I have enormous respect for Jonathan Freedland, and have cherished his lucid writings on so many subjects over the years, but the duality of his analysis, which states that Israel faces “a dilemma where there are no good options, only two different routes to disaster” (Opinion, 1 December), traps itself inside a cycle of suffering, retribution and a forever war, in which civilians on both sides are the inevitable casualties.

Hamas committed terrible crimes against peace-loving Israeli men, women and children on 7 October, and I have absolutely no right to diminish the magnitude of the pain that Israelis have suffered since that hideous event. But are we to believe that flattening the house and family of a Hamas operative using artificial intelligence algorithms a hundred times each day, and the deaths of at least 4,000 Palestinian children to date, will end the future threats to Israel? Do all Israelis support this war? Are there really no other options on the table?

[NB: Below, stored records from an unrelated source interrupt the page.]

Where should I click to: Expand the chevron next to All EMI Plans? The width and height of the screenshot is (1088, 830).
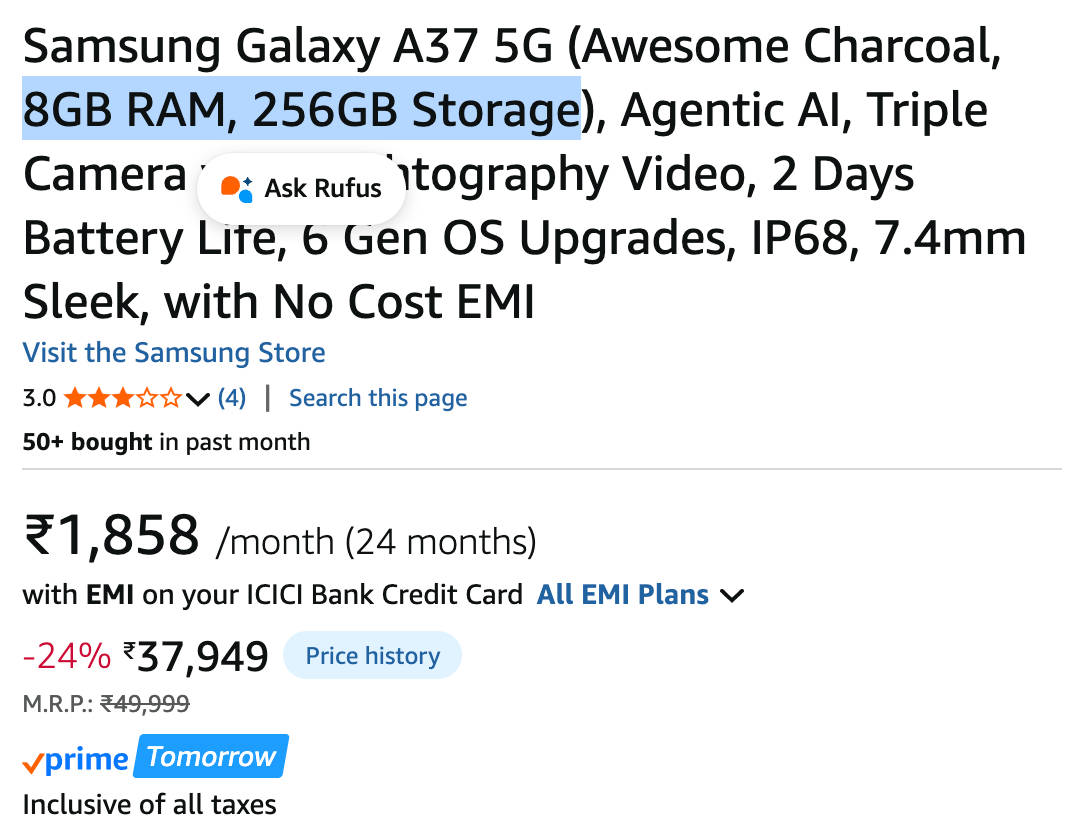pos(732,595)
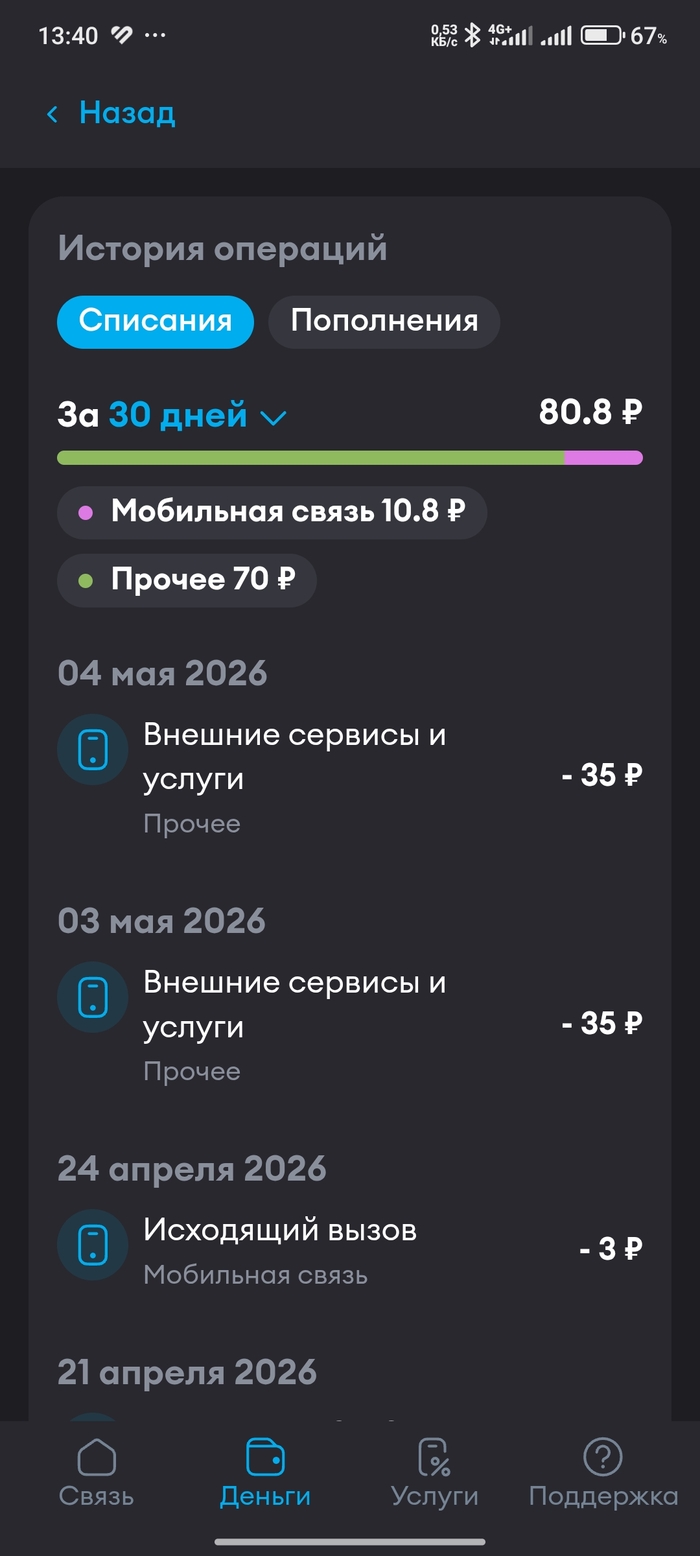Viewport: 700px width, 1556px height.
Task: Open the Связь home icon
Action: click(x=96, y=1457)
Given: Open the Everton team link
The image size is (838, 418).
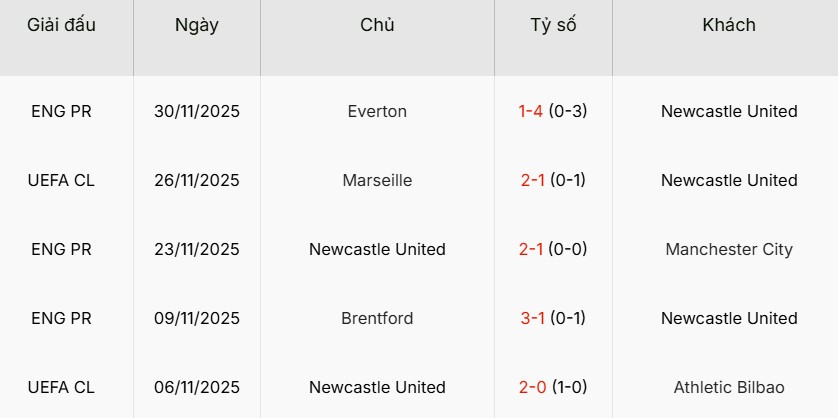Looking at the screenshot, I should (377, 111).
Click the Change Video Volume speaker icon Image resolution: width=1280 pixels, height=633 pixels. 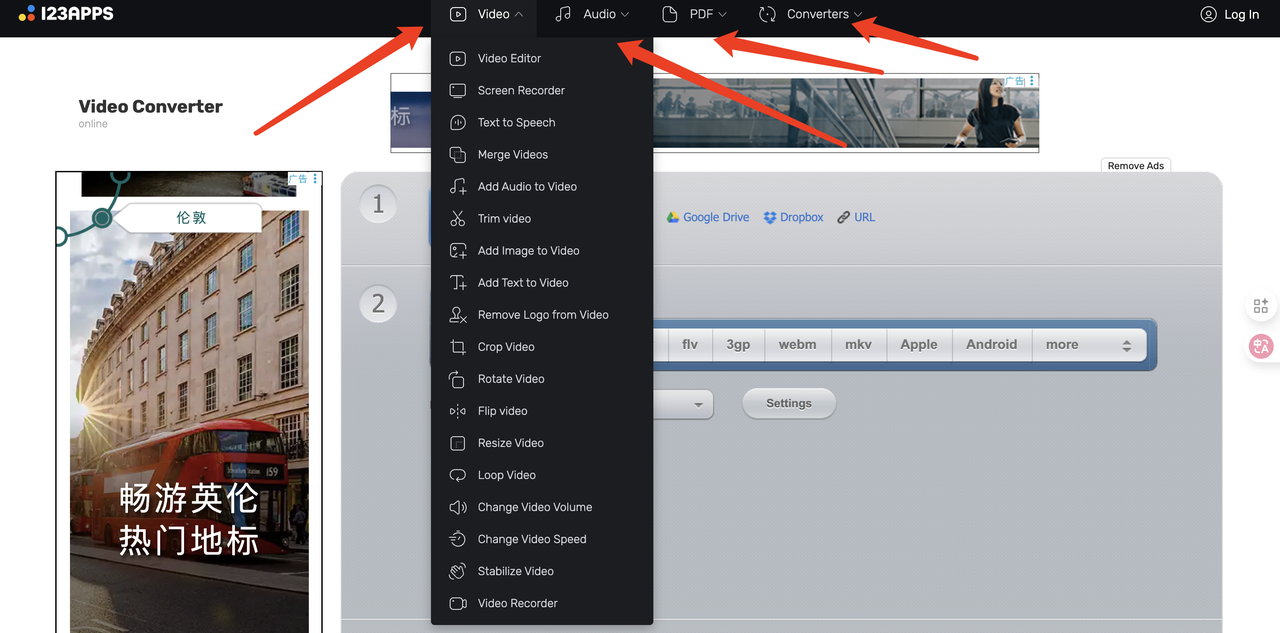pyautogui.click(x=458, y=507)
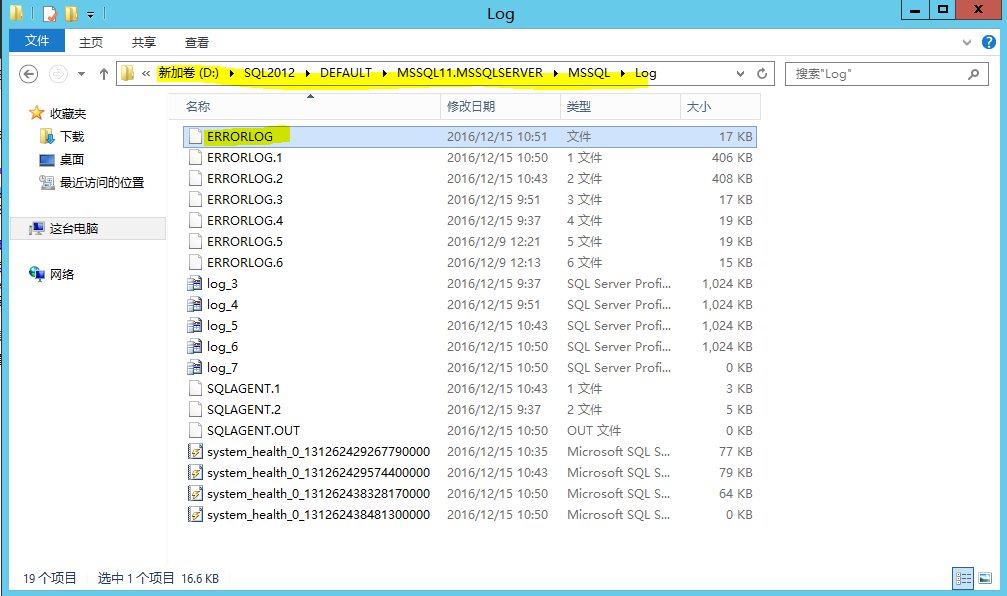This screenshot has width=1007, height=596.
Task: Open the 文件 menu
Action: (x=36, y=41)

I am Jewish and I am bewildered. Is this not essentially a land dispute? We Jews have dreamed of our own promised land since the exodus. Now that we have it, can we not allow Palestinians the freedom to dream of theirs?
David O’Brien
Haslemere, Surrey

• Thank you, Gaby Hinsliff, for your bravery in frankly confronting a subject that most would prefer to ignore (Whatever your view of the Israel-Hamas war, rape is rape. To trivialise it is to diminish ourselves, 1 December). As you pointed out, since time immemorial, women and children have suffered horrific, brutal sexual violence in times of war. People who wish to confront the truth should read the book Our Bodies, Their Battlefield by the Sunday Times journalist Christina Lamb.